Rett syndrome discovery could lead to better treatments

Scientists investigating the severe developmental disorder known as Rett syndrome have discovered a series of crucial molecular changes that occur long before any symptoms appear. This breakthrough could lead to more effective treatments for this devastating and life-shortening condition.

Understanding Rett syndrome

Rett syndrome predominantly affects girls, with symptoms typically emerging after an initial period of normal development. Children with Rett syndrome often appear healthy in the first 6 to 18 months, but soon begin to regress, losing previously acquired skills. Skills such as crawling may diminish, and language abilities can decline. Other hallmark symptoms include difficulty eating, seizures, ‘floppy’ limbs, and repetitive hand movements. The severity of symptoms can vary, and while life expectancy differs, many individuals with Rett syndrome die in their 40s or 50s.

New insights into the disease

The new insights into the earliest manifestations of the disorder come from Dr Sameer Bajikar, a researcher who recently joined the University of Virginia (UVA) School of Medicine. In his postdoctoral work at Baylor College of Medicine and UVA, Bajikar and his team began studying how mutations in a gene called MECP2 contribute to the development of Rett syndrome.

Their investigation revealed a cascade of molecular changes that fundamentally alter the way genes operate in brain cells. Particularly, the researchers found that these changes caused significant problems in the hippocampus, a region of the brain critical for memory and learning. These alterations trigger the malfunction of brain cells known as neurons, leading to widespread disruptions in brain function.

“We artificially triggered the onset of Rett syndrome symptoms in mice to precisely map the sequence of events that occurs when MECP2 is malfunctioning. Our study uncovered a core set of genes that are disrupted very early on before any overt symptoms have presented,” said Bajikar, who works at UVA’s Department of Cell Biology and Department of Biomedical Engineering. “These genes might be drivers of Rett syndrome symptoms downstream of MECP2, whose expression levels could be important for normal brain function as well.”

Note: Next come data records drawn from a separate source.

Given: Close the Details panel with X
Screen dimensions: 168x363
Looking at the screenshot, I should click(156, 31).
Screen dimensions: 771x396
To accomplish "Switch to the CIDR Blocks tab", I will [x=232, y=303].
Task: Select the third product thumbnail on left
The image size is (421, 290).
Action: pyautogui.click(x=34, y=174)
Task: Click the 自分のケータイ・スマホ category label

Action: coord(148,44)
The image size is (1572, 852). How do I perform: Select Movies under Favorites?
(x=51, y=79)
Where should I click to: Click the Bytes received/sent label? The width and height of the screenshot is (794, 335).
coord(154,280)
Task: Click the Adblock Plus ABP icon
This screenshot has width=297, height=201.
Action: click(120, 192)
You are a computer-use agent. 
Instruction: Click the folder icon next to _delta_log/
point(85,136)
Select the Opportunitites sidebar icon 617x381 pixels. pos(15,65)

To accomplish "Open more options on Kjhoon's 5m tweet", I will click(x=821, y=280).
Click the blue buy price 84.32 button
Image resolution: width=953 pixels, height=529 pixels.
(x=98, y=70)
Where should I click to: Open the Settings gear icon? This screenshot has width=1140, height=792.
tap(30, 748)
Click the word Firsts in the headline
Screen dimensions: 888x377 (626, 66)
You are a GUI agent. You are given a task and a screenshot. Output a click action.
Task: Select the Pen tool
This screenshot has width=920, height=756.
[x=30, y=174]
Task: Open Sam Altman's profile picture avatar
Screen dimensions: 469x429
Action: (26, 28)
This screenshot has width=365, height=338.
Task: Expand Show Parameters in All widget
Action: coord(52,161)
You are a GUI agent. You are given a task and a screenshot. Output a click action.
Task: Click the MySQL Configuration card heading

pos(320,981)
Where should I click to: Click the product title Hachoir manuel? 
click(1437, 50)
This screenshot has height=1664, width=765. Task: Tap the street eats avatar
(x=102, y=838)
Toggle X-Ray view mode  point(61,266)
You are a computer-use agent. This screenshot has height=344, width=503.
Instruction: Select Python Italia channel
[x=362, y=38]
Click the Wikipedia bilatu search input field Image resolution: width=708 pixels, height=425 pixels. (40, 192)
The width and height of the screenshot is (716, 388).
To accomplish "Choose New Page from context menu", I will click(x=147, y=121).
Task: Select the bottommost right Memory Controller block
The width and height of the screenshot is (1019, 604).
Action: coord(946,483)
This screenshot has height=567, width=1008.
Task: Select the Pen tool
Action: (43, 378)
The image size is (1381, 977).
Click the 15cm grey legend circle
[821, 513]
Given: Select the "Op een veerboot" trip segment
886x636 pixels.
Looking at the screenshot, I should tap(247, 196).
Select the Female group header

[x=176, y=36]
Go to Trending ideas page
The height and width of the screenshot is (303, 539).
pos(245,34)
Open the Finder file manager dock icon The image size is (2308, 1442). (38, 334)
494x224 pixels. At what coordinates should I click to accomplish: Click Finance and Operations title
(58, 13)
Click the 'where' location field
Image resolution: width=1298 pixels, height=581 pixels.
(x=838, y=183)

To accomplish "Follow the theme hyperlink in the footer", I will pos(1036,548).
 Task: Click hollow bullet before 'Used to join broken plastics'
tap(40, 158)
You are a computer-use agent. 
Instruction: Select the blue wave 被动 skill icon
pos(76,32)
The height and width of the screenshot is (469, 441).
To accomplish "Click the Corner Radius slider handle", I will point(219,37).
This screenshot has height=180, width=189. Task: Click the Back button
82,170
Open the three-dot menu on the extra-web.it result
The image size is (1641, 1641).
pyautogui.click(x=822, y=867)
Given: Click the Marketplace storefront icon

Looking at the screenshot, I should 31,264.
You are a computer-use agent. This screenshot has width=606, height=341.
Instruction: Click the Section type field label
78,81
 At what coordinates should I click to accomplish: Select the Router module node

Potential for better treatments

This discovery of molecular changes is crucial in improving the understanding of Rett syndrome’s development. It opens the door to better treatment possibilities, especially gene therapy, which has generated considerable excitement. The idea is to restore the function of the MECP2 gene in children with Rett syndrome. However, boosting the gene’s activity too much could harm brain cells, presenting a challenge for researchers.

To overcome this, doctors need ways to monitor the gene’s activity carefully. Bajikar’s research could hold the key to developing such methods. He and his team have identified specific biomarkers that could help monitor MECP2 activity and ensure it remains at an optimal level.

While much more research is required before these findings can be translated into clinical treatments, Bajikar is optimistic about their potential.

“We discovered several candidate biomarkers sensitive to MECP2 levels that could be the key to developing safe gene therapies for Rett,” he said. “Our study more broadly demonstrates the importance of cataloguing and understanding the earliest biological events that occur during symptom onset in neurodevelopmental disorders.”

Future directions

The findings have been published in the scientific journal Neuron.